Answer: Artist statements are not stupid; they're more like essential. And you don't have to be a writer to write one. And people already look at your art and take away whatever experiences they will. Your artist statement is about facts, a basic introduction to your art; it's not instructions on what to experience, what to think, how to feel, how to act, or where to stand, and if it is, you'd better do a rewrite.

On this planet, people communicate through language, and your artist statement introduces and communicates the language component of your art. People who come into contact with your art and want to know more will have questions. When you're there, they ask you and you answer. When you're not there, your artist statement answers for you. Or when you're there, but you don't like to answer questions, or you're too busy to answer questions, or someone's too embarrassed to ask you questions, then, your artist statement, does the job.

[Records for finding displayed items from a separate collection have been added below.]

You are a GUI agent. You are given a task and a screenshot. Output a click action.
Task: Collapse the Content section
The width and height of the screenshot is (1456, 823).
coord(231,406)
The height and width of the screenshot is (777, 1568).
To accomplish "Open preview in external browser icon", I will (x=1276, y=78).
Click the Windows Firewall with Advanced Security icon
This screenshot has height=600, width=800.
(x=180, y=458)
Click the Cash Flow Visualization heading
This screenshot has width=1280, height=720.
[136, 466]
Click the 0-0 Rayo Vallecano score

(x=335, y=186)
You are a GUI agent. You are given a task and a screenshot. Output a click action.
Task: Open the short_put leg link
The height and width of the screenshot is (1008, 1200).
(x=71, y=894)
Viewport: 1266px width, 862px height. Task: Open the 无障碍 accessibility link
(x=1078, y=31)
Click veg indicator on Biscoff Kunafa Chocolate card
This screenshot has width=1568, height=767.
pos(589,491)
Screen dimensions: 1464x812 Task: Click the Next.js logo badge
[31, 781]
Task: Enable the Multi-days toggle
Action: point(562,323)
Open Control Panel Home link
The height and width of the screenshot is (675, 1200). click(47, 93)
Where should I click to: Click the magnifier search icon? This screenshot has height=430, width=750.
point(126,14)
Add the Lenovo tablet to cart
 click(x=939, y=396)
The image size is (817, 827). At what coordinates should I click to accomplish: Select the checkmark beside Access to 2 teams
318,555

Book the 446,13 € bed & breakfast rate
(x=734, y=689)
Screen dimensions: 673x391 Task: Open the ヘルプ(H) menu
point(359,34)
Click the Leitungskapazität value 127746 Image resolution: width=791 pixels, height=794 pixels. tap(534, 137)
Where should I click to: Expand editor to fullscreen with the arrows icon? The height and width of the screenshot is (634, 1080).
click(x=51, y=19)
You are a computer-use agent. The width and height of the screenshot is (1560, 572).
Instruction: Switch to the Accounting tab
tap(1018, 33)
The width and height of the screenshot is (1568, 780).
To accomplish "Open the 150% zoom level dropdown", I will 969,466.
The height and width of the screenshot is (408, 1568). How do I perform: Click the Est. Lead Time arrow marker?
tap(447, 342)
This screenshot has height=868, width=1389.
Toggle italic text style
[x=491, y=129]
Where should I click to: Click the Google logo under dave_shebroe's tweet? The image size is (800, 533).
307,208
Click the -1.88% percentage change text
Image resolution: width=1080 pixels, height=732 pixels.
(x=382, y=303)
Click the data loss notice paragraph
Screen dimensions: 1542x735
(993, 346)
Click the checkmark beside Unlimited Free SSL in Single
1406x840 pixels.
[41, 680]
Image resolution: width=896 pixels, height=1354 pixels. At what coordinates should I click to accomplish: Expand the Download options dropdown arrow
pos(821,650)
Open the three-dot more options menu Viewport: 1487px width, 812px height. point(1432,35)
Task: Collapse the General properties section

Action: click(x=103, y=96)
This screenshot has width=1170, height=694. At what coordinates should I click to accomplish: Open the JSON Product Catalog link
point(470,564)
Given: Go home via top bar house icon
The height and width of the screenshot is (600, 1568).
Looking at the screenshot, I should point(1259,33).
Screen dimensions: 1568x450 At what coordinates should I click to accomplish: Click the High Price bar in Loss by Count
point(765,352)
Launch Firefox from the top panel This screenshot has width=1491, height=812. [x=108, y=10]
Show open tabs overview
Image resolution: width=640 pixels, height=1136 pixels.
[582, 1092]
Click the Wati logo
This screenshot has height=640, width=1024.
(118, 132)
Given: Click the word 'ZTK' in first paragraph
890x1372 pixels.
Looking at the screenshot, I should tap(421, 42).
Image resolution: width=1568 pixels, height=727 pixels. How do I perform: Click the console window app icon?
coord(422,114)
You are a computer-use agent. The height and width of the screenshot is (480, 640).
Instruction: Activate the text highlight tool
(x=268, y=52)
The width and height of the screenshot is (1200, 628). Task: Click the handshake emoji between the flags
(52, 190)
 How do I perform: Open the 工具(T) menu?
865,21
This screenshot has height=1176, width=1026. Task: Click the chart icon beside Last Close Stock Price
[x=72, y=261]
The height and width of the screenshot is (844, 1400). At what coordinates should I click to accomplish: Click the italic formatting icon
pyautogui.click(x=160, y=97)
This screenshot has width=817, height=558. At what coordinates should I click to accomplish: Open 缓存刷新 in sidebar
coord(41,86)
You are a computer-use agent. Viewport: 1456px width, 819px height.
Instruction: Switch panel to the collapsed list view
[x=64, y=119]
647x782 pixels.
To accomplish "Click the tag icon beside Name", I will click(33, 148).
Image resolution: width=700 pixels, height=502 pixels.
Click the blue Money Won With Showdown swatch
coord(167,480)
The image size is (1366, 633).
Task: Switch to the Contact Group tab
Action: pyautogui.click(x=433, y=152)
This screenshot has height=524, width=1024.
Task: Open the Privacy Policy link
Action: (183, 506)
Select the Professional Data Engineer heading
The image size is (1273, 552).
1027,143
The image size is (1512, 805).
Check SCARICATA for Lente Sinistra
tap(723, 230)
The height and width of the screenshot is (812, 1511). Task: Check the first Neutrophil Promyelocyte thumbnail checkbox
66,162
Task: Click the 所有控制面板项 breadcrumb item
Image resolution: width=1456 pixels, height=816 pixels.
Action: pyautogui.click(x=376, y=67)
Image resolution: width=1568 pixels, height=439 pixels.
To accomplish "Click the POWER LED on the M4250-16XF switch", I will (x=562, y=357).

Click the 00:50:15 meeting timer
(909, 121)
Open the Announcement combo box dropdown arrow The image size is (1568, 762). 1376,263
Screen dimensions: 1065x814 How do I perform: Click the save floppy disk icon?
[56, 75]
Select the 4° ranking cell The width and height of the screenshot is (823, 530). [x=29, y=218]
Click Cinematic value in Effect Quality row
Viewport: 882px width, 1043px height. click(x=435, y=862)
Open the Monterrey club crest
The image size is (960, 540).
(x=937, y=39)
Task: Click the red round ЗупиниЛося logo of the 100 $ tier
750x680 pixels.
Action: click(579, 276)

Just about all artists want as many people as possible to appreciate their art.
A good artist statement works towards this end, and the most important ingredient of a good statement is its language.

WRITE YOUR STATEMENT IN LANGUAGE THAT ANYONE CAN UNDERSTAND, not language that you understand, not language that you and your friends understand, not language that you learn in art school, but everyday language that you use with everyday people to accomplish everyday things.

An effective statement reaches out and welcomes people to your art, no matter how little or how much they know about art to begin with; it never excludes.

Like an introduction to a book, your statement presents the fundamental underpinnings of your art; write it for people who are about to read "your book," not those who've already read it. In three to five paragraphs of three to five sentences each, provide basic information like:

WHY YOU MAKE YOUR ART/DESIGN?
HOW YOU MAKE IT?
WHAT YOUR ART/DESIGN IS INSPRIED BY?
WHAT DOES YOUR ART/DESIGN MEANS TO YOU.?

Don't bog readers down, but rather entice them to want to know more. As with any good first impression, your statement should hook and invite further inquiry, like a really good story is about to be told. Give too little, not too much. People have short attention spans. Short, clear and precise.  Get to the essence of who you are as an artist.

I will provide some examples of past Senior Artist Statements.

BTW: You will do a revision at the end of the semester to add/subtract any changes.